1Hexagon is Qualcomm's very long instruction word (VLIW) digital signal
2processor(DSP). We also support Hexagon Vector eXtensions (HVX). HVX
3is a wide vector coprocessor designed for high performance computer vision,
4image processing, machine learning, and other workloads.
5
6The following versions of the Hexagon core are supported
7 Scalar core: v73
8 https://developer.qualcomm.com/downloads/qualcomm-hexagon-v73-programmers-reference-manual-rev-aa
9 HVX extension: v73
10 https://developer.qualcomm.com/downloads/qualcomm-hexagon-v73-hvx-programmers-reference-manual-rev-aa
11
12We presented an overview of the project at the 2019 KVM Forum.

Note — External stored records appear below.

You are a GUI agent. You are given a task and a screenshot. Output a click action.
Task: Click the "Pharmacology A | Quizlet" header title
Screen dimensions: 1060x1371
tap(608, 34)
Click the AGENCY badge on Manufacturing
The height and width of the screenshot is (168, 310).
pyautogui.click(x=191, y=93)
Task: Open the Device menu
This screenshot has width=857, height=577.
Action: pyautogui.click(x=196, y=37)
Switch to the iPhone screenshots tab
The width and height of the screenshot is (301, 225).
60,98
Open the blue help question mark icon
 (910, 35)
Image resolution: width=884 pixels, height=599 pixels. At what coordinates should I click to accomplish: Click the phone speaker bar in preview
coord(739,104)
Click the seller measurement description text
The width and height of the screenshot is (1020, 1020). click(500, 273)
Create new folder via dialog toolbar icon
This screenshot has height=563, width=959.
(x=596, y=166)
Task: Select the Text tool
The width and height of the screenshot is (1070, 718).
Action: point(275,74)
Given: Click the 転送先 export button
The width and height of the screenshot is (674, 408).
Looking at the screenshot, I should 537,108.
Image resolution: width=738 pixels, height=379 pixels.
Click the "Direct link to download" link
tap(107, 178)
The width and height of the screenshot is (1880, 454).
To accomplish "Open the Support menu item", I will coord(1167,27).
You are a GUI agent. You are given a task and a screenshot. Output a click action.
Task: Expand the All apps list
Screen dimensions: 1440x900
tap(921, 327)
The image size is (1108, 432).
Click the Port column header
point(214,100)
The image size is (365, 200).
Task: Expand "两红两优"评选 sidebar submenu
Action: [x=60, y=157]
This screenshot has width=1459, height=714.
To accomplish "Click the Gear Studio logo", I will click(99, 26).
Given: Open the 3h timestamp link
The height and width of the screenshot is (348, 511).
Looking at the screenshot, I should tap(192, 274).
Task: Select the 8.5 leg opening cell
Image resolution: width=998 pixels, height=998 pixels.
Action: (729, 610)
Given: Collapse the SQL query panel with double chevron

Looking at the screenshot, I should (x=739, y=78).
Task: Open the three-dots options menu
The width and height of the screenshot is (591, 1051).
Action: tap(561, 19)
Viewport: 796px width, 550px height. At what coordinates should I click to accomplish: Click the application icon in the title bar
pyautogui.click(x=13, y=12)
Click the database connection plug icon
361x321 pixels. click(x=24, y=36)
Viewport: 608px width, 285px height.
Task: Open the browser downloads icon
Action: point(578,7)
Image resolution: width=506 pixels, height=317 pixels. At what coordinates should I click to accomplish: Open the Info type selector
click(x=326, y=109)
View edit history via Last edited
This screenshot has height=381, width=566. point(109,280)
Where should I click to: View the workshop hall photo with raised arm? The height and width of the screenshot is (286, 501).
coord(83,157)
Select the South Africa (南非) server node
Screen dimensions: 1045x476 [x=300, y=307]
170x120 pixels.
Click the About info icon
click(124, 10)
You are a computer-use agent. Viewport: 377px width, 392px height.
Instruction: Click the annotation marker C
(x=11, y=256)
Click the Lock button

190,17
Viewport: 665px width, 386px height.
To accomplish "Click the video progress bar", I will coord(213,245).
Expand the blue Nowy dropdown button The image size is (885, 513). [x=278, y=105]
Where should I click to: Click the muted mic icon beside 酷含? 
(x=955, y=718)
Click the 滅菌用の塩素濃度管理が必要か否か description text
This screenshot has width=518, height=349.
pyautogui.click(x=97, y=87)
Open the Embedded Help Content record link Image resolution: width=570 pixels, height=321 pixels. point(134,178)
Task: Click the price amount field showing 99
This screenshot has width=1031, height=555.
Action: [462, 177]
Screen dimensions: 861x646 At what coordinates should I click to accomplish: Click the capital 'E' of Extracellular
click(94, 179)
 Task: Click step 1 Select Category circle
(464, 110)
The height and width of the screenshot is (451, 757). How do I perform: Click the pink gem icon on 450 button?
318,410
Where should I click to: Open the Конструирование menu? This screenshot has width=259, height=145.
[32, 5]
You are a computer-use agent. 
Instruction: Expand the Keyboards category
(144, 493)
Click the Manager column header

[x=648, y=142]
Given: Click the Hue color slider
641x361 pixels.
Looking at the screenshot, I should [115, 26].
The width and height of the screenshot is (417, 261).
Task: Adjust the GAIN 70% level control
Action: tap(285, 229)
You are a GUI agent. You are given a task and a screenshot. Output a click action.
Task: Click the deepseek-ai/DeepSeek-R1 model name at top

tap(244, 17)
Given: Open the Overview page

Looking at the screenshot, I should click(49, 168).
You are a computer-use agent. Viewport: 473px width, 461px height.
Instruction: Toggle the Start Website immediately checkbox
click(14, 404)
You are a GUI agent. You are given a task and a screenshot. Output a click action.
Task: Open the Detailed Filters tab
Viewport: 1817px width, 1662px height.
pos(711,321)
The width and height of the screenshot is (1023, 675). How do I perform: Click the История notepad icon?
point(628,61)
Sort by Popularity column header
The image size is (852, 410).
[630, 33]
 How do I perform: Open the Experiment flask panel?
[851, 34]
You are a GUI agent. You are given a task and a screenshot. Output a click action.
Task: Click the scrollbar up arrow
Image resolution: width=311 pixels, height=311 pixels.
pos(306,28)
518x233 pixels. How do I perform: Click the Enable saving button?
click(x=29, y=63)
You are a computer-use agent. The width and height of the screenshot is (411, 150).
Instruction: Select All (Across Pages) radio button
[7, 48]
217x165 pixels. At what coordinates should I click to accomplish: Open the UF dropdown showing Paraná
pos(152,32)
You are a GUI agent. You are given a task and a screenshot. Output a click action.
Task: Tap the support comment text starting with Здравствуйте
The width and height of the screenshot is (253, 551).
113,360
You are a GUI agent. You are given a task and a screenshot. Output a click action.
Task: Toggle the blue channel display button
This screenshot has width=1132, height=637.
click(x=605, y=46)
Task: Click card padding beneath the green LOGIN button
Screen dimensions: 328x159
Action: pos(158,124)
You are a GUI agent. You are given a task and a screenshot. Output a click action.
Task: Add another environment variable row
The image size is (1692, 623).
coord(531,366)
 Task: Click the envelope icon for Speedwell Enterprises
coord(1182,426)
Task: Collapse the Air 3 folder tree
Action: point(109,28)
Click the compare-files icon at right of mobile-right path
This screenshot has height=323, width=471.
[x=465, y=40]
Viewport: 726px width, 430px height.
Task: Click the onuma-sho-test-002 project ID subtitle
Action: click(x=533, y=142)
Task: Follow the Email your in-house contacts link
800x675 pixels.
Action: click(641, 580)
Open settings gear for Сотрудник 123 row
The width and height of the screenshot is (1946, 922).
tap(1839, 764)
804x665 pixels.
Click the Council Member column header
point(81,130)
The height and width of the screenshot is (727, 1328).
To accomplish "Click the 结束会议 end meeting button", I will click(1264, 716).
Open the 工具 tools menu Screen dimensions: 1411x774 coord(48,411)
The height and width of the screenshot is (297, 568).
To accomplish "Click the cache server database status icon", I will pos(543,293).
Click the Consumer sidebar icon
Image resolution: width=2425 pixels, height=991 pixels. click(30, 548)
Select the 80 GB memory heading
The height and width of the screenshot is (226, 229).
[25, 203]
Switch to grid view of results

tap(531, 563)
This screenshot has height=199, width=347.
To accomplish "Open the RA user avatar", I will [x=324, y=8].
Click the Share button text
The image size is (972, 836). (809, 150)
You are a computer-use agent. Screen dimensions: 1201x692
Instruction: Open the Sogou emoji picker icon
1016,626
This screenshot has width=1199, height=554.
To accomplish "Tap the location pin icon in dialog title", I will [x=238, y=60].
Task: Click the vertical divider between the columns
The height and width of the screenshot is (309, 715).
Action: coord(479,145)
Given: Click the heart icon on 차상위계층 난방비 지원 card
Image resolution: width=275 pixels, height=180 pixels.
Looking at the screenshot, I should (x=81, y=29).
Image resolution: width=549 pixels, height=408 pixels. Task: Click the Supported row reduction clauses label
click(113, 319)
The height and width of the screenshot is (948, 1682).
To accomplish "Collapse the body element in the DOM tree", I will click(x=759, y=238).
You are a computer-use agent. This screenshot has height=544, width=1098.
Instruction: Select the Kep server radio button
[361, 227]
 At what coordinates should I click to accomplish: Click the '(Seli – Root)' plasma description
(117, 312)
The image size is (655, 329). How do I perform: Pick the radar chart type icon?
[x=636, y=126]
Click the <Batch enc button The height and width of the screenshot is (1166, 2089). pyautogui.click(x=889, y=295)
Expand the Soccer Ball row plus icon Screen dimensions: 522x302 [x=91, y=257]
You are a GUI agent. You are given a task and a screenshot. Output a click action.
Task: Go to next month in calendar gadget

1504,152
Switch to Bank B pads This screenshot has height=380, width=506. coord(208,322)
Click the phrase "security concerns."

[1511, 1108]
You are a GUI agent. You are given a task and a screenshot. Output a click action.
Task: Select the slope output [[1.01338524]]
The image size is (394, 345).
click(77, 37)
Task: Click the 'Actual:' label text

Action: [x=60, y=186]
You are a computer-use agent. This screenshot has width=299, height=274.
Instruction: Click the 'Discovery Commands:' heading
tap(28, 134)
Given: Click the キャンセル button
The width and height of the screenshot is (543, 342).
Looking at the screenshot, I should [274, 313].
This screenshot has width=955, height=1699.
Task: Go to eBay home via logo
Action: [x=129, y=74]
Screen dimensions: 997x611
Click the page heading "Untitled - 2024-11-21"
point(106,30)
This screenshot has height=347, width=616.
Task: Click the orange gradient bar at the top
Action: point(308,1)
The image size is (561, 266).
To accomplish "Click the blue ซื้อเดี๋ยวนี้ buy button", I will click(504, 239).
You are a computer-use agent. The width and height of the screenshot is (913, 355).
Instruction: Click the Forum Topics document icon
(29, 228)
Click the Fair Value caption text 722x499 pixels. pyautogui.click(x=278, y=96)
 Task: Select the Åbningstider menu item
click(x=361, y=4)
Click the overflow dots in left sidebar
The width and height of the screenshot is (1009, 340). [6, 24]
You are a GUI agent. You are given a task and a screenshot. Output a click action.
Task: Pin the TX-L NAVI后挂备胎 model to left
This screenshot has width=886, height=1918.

13 https://kvmforum2019.sched.com/event/Tmwc/qemu-hexagon-automatic-translation-of-the-isa-manual-pseudcode-to-tiny-code-instructions-of-a-vliw-architecture-niccolo-izzo-revng-taylor-simpson-qualcomm-innovation-center
14
15*** Tour of the code ***
16
17The qemu-hexagon implementation is a combination of qemu and the Hexagon
18architecture library (aka archlib). The three primary directories with
19Hexagon-specific code are
20
21 qemu/target/hexagon
22 This has all the instruction and packet semantics
23 qemu/target/hexagon/imported
24 These files are imported with very little modification from archlib
25 *.idef Instruction semantics definition
26 macros.def Mapping of macros to instruction attributes
27 encode*.def Encoding patterns for each instruction
28 iclass.def Instruction class definitions used to determine
29 legal VLIW slots for each instruction
30 qemu/target/hexagon/idef-parser
31 Parser that, given the high-level definitions of an instruction,
32 produces a C function generating equivalent tiny code instructions.
33 See README.rst.
34 qemu/linux-user/hexagon
35 Helpers for loading the ELF file and making Linux system calls,
36 signals, etc
37
38We start with scripts that generate a bunch of include files. This
39is a two step process. The first step is to use the C preprocessor to expand
40macros inside the architecture definition files. This is done in
41target/hexagon/gen_semantics.c. This step produces
42 <BUILD_DIR>/target/hexagon/semantics_generated.pyinc.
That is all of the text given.